TEHRAN: Iran said Sunday it will control from day one a satellite due to be launched by Russia within days, rejecting reports that it will intially serve Moscow in its war in Ukraine, reports AFP.
The Iranian remote sensing satellite, named Khayyam, is due to be launched from the Baikonur Cosmodrome in Kazakhstan on Tuesday, Russia's State Space Corporation said earlier this week.
The Washington Post on Thursday reported that Russia plans to use the satellite for several months or longer to assist its war efforts in Ukraine before allowing Iran to take control of it, according to anonymous Western intelligence officials.
They added that the satellite will provide Tehran with unprecedented capabilities, including near-continuous monitoring of sensitive facilities in Israel and in the Gulf.
But Moscow would first use the satellite to enhance its surveillance of military targets in the Ukraine conflict, the report said.

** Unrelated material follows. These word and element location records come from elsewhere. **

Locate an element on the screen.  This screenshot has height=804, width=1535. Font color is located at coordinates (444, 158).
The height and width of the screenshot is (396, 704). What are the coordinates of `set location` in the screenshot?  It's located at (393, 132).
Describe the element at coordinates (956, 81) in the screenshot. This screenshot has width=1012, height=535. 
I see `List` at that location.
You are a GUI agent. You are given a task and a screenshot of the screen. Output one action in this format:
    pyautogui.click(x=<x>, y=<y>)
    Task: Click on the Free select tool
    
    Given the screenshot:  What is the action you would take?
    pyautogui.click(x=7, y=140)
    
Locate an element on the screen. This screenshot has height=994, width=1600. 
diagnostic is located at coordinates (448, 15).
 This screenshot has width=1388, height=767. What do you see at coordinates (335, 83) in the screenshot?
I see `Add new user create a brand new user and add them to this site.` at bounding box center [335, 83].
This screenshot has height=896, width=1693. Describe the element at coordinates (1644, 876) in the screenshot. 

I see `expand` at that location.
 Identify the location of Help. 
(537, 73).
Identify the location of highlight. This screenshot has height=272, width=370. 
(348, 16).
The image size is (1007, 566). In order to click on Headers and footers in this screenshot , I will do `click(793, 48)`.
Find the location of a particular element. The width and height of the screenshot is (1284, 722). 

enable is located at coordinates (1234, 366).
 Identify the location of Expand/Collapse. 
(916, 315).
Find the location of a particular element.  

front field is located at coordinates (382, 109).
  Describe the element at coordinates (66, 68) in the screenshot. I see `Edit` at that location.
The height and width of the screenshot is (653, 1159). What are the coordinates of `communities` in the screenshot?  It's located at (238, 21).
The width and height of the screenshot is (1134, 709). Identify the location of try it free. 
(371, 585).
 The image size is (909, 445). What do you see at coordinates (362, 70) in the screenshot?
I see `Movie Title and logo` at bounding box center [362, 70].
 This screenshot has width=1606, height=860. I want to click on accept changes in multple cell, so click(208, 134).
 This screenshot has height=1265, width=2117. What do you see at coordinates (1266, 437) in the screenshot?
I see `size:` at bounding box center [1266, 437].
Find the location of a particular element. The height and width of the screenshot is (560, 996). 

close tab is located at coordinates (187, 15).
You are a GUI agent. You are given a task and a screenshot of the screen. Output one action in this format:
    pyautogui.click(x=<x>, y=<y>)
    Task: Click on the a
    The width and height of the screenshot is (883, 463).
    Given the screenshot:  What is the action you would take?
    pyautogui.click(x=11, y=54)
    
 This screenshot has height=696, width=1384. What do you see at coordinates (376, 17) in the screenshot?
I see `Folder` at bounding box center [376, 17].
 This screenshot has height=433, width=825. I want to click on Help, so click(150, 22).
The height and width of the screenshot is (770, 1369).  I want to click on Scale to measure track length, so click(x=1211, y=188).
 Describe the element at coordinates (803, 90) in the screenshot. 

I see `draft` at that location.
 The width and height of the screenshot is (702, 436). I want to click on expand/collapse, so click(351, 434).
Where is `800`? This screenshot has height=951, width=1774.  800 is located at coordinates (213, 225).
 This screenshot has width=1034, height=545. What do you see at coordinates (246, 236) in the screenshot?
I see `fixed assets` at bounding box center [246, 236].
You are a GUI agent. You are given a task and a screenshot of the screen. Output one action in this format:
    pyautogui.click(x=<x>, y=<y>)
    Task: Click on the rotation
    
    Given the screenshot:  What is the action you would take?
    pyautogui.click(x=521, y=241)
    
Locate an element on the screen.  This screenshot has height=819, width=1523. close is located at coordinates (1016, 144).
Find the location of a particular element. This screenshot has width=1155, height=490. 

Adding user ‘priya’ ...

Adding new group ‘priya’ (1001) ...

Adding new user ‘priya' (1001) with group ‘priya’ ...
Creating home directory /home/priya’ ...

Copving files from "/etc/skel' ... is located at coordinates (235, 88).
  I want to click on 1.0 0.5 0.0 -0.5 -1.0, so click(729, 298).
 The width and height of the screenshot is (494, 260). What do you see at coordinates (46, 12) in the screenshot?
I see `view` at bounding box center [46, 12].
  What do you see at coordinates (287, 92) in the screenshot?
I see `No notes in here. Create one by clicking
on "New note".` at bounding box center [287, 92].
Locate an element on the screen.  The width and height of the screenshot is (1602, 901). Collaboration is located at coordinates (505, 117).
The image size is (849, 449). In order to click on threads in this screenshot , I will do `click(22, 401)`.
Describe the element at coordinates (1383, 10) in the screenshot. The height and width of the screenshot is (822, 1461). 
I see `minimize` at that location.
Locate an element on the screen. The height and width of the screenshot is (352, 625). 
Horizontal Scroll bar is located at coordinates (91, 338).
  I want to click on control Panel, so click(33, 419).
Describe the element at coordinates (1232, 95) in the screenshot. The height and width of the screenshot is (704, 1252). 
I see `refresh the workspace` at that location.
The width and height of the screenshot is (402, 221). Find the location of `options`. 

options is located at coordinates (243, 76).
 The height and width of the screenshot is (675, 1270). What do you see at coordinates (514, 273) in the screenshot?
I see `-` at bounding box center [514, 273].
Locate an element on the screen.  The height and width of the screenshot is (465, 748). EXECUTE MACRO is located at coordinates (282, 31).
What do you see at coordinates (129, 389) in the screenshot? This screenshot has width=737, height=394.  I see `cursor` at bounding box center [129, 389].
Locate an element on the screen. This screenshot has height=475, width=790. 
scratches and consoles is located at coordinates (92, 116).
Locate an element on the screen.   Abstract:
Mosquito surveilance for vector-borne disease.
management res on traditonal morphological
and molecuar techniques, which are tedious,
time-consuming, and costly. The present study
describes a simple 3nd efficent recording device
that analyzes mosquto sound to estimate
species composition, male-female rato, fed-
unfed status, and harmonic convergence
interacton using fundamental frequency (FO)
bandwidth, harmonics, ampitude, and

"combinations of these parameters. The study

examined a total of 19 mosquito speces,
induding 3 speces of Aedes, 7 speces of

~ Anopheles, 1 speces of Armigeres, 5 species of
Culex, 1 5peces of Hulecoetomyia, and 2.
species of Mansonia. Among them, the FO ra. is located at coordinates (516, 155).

The Iranian space agency dismissed the claims as untrue, adding that no third country is able to access the information sent by the satellite due to its encrypted algorithm.
The satellite, apparently named after 11th-12th century Persian polymath Omar Khayyam, aims to monitor the country's borders, enhance agricultural productivity and monitor water resources and natural disasters, the Iranian agency said earlier this week.
In June 2021, Putin denied a US media report that Russia is set to deliver an advanced satellite system to Iran that will vastly improve its spying capabilities.
Iran insists its space programme is for civilian and defence purposes only, and does not breach the 2015 nuclear deal between Iran and world powers, or any other international agreement.
Western governments worry that satellite launch systems incorporate technologies interchangeable with those used in ballistic missiles capable of delivering a nuclear warhead, something Iran has always denied wanting to build.
Iran successfully put its first military satellite into orbit in April 2020, drawing a sharp rebuke from the United States.
In March, the Revolutionary Guards, the ideological arm of Iran's armed forces, announced it had successfully put a military reconnaissance satellite, Nour-2, into orbit.